--- START ---

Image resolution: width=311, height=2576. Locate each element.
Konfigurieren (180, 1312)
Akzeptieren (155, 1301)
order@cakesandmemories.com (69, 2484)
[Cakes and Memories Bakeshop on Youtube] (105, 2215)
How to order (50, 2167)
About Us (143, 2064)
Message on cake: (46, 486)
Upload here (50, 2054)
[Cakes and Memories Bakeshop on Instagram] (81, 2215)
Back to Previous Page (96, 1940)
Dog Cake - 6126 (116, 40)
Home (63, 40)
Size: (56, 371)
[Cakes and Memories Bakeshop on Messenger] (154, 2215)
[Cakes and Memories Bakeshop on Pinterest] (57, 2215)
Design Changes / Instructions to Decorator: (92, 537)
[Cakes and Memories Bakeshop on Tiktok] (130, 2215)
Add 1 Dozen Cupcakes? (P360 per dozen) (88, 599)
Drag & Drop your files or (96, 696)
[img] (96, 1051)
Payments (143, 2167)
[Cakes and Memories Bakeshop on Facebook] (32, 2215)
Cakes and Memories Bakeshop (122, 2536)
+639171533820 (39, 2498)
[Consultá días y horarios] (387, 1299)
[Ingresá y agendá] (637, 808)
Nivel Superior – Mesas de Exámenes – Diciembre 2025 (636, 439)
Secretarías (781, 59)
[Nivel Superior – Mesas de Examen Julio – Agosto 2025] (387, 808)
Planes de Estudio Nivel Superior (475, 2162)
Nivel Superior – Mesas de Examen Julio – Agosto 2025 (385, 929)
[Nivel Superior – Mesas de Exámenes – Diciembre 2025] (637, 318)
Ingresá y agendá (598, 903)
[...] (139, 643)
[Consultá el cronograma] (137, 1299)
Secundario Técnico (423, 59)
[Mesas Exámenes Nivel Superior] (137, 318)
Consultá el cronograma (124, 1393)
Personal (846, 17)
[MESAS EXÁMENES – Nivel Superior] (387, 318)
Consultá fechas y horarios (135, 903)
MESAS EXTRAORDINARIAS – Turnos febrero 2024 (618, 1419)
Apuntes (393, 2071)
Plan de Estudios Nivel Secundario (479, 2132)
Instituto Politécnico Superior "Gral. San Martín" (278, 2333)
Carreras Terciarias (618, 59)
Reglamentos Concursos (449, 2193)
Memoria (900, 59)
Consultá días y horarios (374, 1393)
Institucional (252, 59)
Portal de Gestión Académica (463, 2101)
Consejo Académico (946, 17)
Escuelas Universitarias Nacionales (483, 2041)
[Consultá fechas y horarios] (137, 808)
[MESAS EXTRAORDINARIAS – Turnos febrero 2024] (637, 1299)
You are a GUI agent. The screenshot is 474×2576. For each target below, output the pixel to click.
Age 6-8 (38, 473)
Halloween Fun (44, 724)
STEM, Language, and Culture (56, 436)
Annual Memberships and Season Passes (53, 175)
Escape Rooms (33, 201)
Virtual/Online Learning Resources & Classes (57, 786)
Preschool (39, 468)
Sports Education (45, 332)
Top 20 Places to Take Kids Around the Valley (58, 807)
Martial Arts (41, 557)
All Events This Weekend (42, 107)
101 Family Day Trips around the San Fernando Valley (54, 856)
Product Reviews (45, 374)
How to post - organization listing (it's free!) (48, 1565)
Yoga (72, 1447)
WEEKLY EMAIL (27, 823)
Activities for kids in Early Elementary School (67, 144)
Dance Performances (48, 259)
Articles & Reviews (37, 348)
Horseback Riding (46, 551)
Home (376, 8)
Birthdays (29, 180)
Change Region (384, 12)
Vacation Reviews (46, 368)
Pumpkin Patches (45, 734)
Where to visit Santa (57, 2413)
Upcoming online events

--- END ---

WHAT YOU HAVE TO DO:
Find the count of lines in the data above where the string "cronograma" occurs. Provide that number alone.

ANSWER BOX:
2